She also said she trusted Sanders to create a more “transformative foreign policy, one that is centered on peace and diplomacy.”
“A foreign policy that sees Palestinians as human beings deserving of human rights and self-determination,” Sarsour said. “Bernie doesn’t ask us how much these things will cost, because only people who don’t believe we deserve these things will ask us how to pay for things like healthcare, but never ask us how to pay for endless and unjust wars.”
Sarsour advoacted anti-Semitic slogans during the 2018 Women’s March. She has also forged bonds with public figures accused of making anti-Semitic comments, including Nation of Islam leader Louis Farrakhan, Democratic Reps. Ilhan Omar and Rashida Tlaib, and the Council on American-Islamic Relations.
She has worked with both Omar and Tlaib, and the two congresswomen were prohibited from traveling to Israel last month for their outspoken support of the boycott, divestment, and sanctions movement.

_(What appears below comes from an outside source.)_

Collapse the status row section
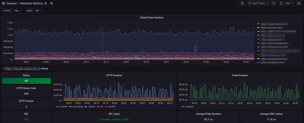Image resolution: width=304 pixels, height=123 pixels. pos(3,69)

Tlaib would later be allowed to enter the country to visit her grandmother in the West Bank but she ultimately refused to go, citing the “oppressive conditions” she faced.
Sarsour refers to Israeli-occupied land as “Palestine” and has accused Jewish Americans of dual loyalty to Israel. She has also asserted that people who oppose the Boycott, Divestment, Sanctions (BDS) movement do so because they “masquerade as progressives but always choose their allegiance to Israel over their commitment to democracy and free speech.”